8 janvier 1918 : présentation des 14 points de Wilson
Le président américain Woodrow Wilson présente ses Quatorze Points au Congrès, esquissant sa vision d’un monde d’après-guerre pacifique et stable. Les États-Unis, devenus la première puissance économique pendant le conflit, cherchent à imposer un monde caractérisé par le libre-échange et l’autodétermination. Wilson, s’appuyant sur les travaux d’un groupe d’experts nommé « The Inquiry », élabore un programme ambitieux visant à traiter les causes profondes de la guerre et à jeter les bases d’un nouvel ordre mondial.
Dans son discours, Wilson énonce quatorze principes clés pour la paix future. Huit points traitent de questions territoriales spécifiques, tandis que les six autres abordent des principes généraux tels que la diplomatie ouverte, la liberté des mers, le libre-échange, la réduction des armements et l’autodétermination des peuples. Le quatorzième point, particulièrement novateur, propose la création d’une association des nations, préfigurant la future Société des Nations. Les Quatorze Points deviennent la base des négociations pour le traité de Versailles, bien que les alliés européens se montrent sceptiques quant à leur applicabilité. Mais ce sont, in fine, les États-Unis qui refusent de ratifier le traité et d’adhérer à la nouvelle Société des Nations.
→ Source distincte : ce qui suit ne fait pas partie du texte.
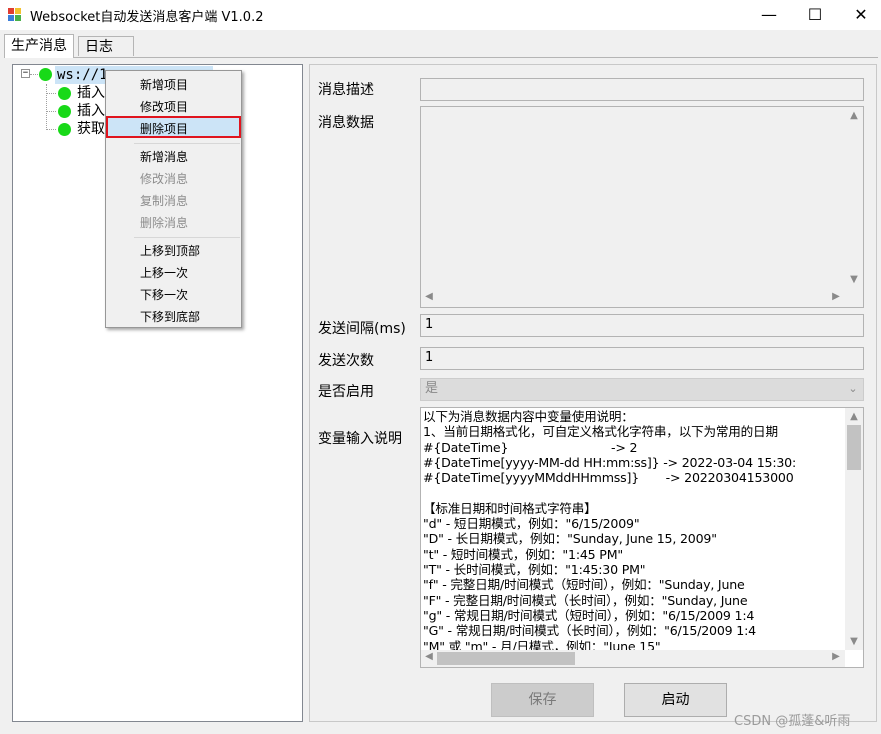 This screenshot has width=881, height=734. What do you see at coordinates (164, 178) in the screenshot?
I see `menu-item-edit-message: 修改消息` at bounding box center [164, 178].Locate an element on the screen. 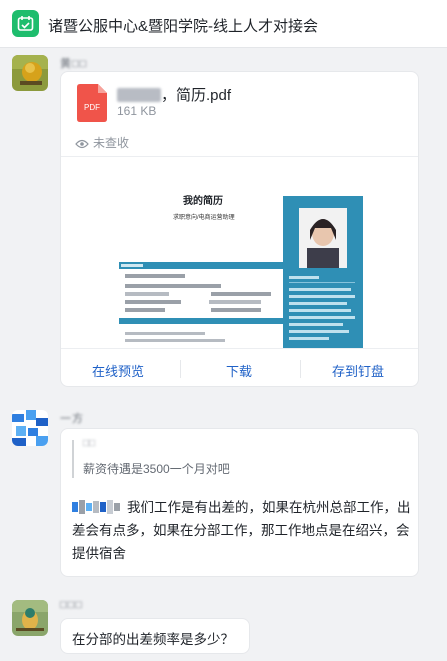 The height and width of the screenshot is (661, 447). pdf-file-icon: PDF is located at coordinates (92, 103).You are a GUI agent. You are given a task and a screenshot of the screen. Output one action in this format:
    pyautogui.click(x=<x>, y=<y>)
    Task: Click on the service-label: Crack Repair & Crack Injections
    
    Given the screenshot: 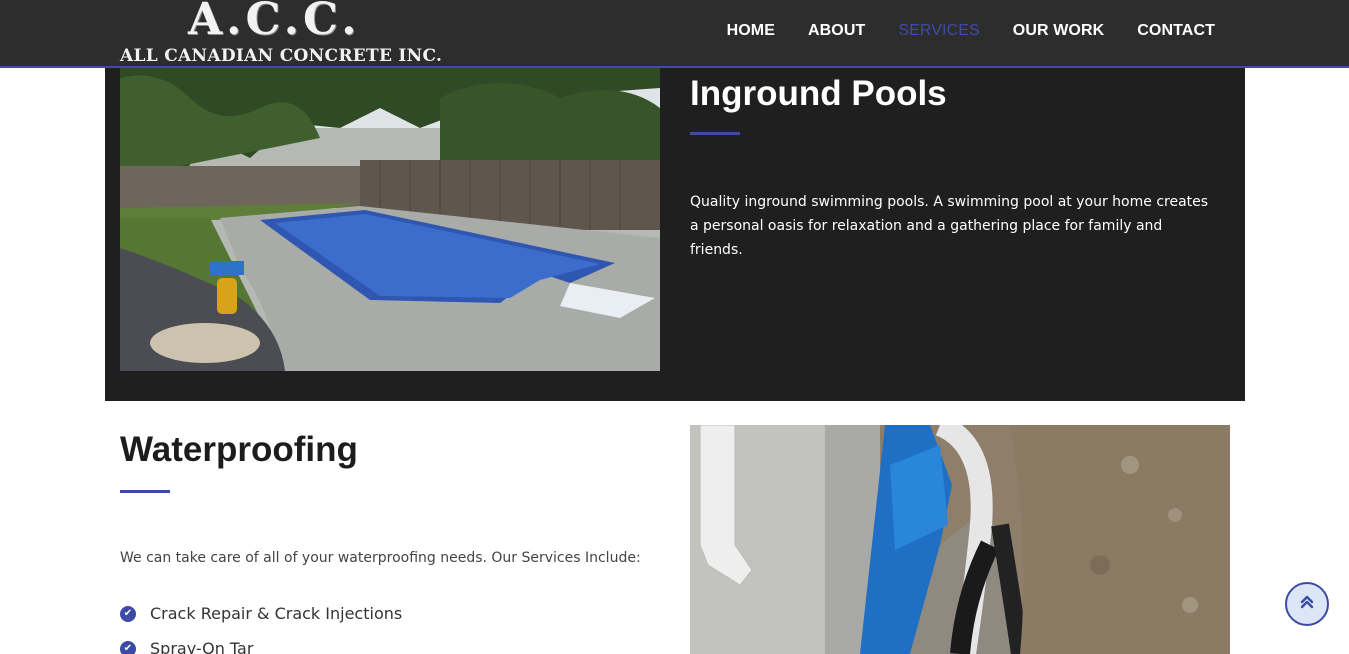 What is the action you would take?
    pyautogui.click(x=276, y=614)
8 janvier 1959 : Fidel Castro entre dans La Havane (Cuba)
La prise de La Havane est l’aboutissement d’une lutte acharnée contre le régime autoritaire de Fulgencio Batista, qui a débuté en 1953 avec l’attaque de la caserne Moncada. Après des années d’exil au Mexique puis de guérilla à partir de la Sierra Maestra, Castro et ses partisans, dont Che Guevara, ont progressivement gagné le soutien de la population cubaine, exaspérée par la corruption et l’oppression du gouvernement Batista.
Le 1er janvier 1959, Batista fuit le pays. Les forces révolutionnaires, menées par Guevara et Cienfuegos, prennent rapidement le contrôle des points stratégiques de la capitale. Castro, arrivé à Santiago le 2 janvier, proclame la ville nouvelle capitale et annonce la formation d’un gouvernement provisoire présidé par Manuel Urrutia. Le 8 janvier, il fait son entrée dans La Havane, acclamé par une foule en liesse. Castro lance rapidement des réformes nationalistes, notamment une réforme agraire et la nationalisation des banques. Ces mesures, couplées à un rapprochement avec l’URSS, provoquent une rupture immédiate avec les États-Unis, plongeant Cuba au cœur de la Guerre froide. La révolution cubaine devient ainsi un symbole de résistance au capitalisme et à l’impérialisme américain, inspirant d’autres mouvements révolutionnaires à travers le continent.